Fe tersenyum manis ,"Aku tidak meragukan kesetiaanmu, El "
"Nah, kau tahu itu 'kan, Fe ?! And so... ?!"
"Kenapa laki-laki lebih dulu meninggal daripada perempuan ya, El ?"
"Memangnya seperti itu tha, Fe ?"
"Jangan mengelak, El. Banyak contohnya, Papa, Bapak, Pakdhe, Paklik, Oom, Mbah Kakung. Tetangga kita, Pak Hadi, Pak Suripto, Pak Usodo, Pak Sumardianto, Pak Wahono, Pak Sujito, Pak Sardjito, Pak Sudono. Bertambah lagi Bapak temanku hari ini. Masih butuh berapa banyak contoh lagi, El ?"
El tertawa kecil mendengar daftar nama yang disebutkan Fe ,"Kamu seperti petugas sensus kematian ya, Fe"
"Aku serius, El," Fe mencubit gemas lengan El.
"Aww..." El menjerit kecil menahan sakit cubitan kecil Fe, kemudian tertawa dan menjentikkan jarinya di hidung Fe.
"Sungguh... Aku takut, El. Aku bahkan berharap, biarlah aku nanti boleh lebih dulu meninggal daripada kamu, El. Aku takut kehilangan orang-orang yang aku kasihi, El..."

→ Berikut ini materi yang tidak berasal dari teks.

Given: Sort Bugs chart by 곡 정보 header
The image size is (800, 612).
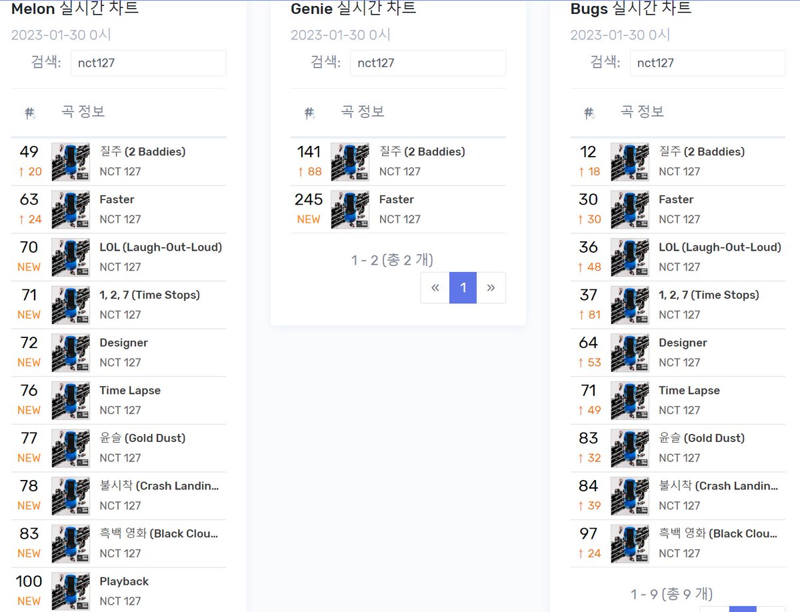Looking at the screenshot, I should click(643, 111).
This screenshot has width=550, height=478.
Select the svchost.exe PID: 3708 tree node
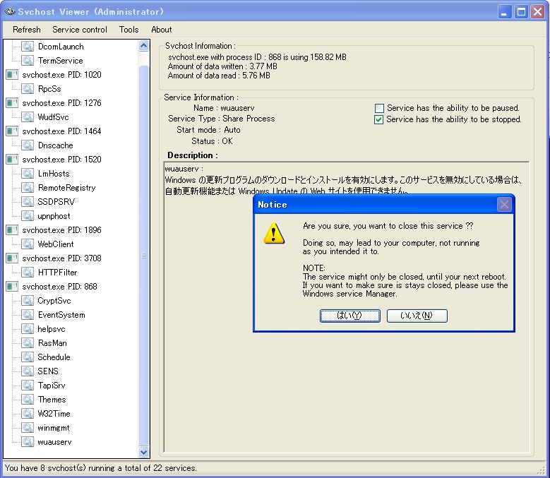coord(61,258)
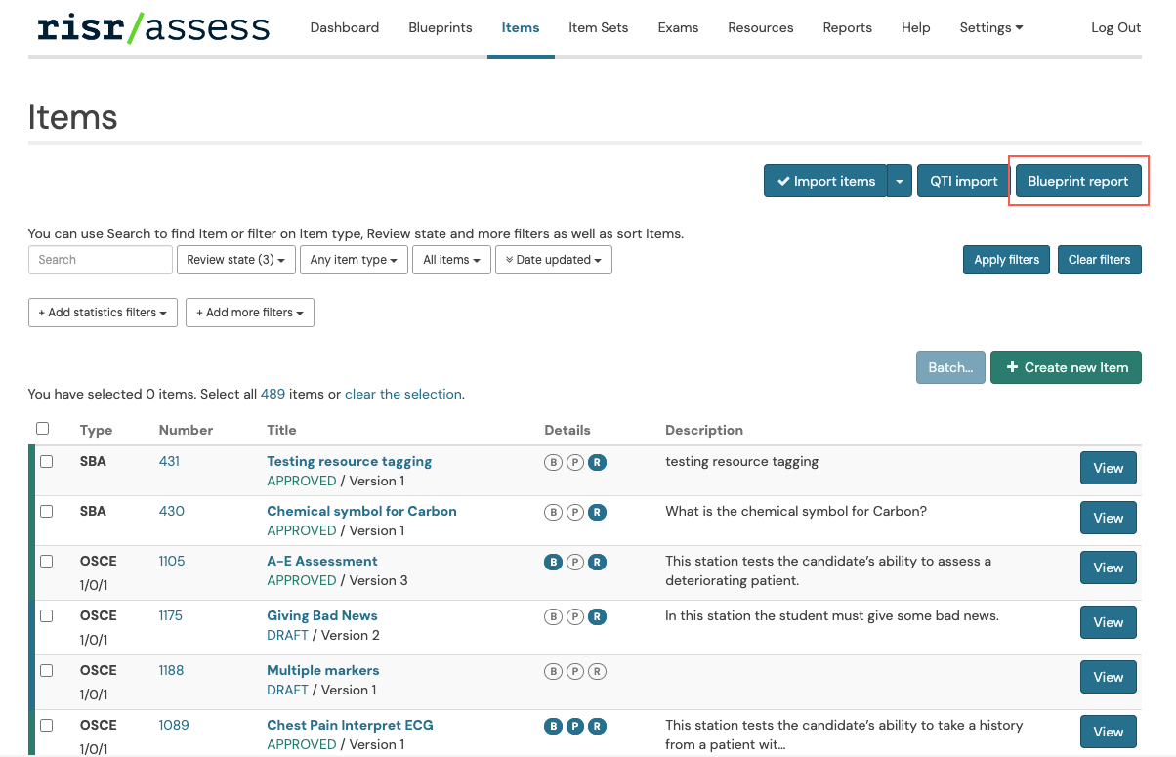The width and height of the screenshot is (1176, 757).
Task: Open the Add statistics filters dropdown
Action: coord(103,313)
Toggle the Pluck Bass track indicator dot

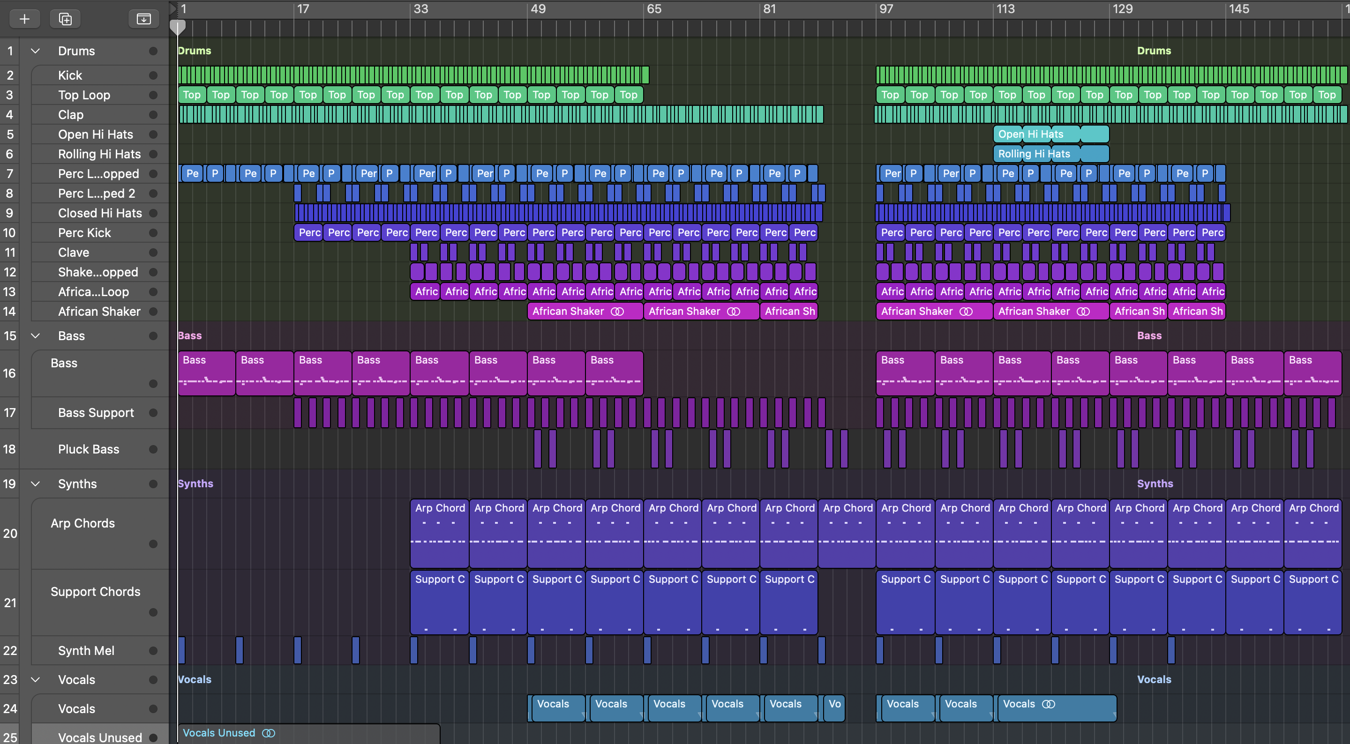click(153, 450)
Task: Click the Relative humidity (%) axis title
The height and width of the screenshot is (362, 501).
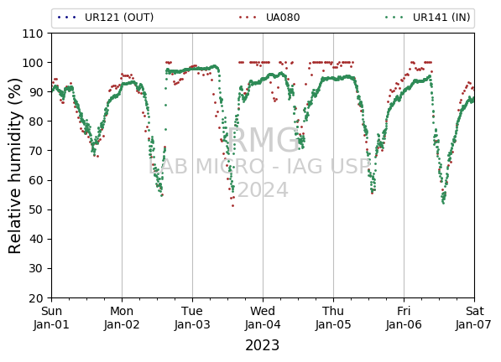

El menutup bibir Fe dengan jari telunjuknya sambil menggelengkan kepalanya "Jangan memaksakan kehendakmu pada Tuhan, Fe"
"Aku tidak memaksakan kehendak, El. Aku hanya meminta... Aku cuma berharap..."
"Kalau begitu, serahkan pada Tuhan. Tak usahlah kamu berpikir panjang atau pendeknya usia seseorang. Jalani usia pemberian Tuhan sebaik-baiknya. Okey, Fe ?!"
"El... "
"Trust me. I always be with u, forever and ever."
Fe dan El akhirnya tersenyum bersama.
"El, kau lihat bintang yang berkelap kelip di ujung sana ?"
El memandang mengikuti arah yang ditunjuk Fe ,"Iya, Fe. Kenapa ?"
"Sejauh apapun kita terpisah, kau selalu bisa merasakan hadirku melalui kerlap kerlip bintang itu, karena aku juga akan selalu bersamamu, El..."
Malam semakin larut, sunyi semakin mencekam. Tampaknya seluruh makhluk semesta alam bersembunyi di peraduannya masing-masing.
"El, semakin dingin ya..."
"Turun sekarang, Fe ?"
Fe mengangguk. Berdua mereka berjalan menuruni tangga. Setapak demi setapak. Di ujung tangga, sesaat gaun Fe tertiup angin, mengibarkan harum aroma malam yang membalut rindu. Langkah El terhenti menikmati sensasi itu.
"Fe..."
Panggilan El menghentikan langkah Fe, "Iya, El ?!"
Fe menoleh, membalik tubuhnya dan tiba-tiba El sudah berdiri di hadapannya. Memeluk erat Fe. Erat sekali. Seolah enggan melepasnya lagi barang sedetikpun. Kehangatan melingkupi, menepis sisa sisa terpaan dingin malam yang berusaha menerobos tubuh. El mengecup kening Fe....., lalu berpindah ke kedua alis Fe....., lalu berpindah ke kedua mata Fe....., lalu berpindah ke kedua pipi Fe....., lalu berpindah hidung Fe..... lalu ..........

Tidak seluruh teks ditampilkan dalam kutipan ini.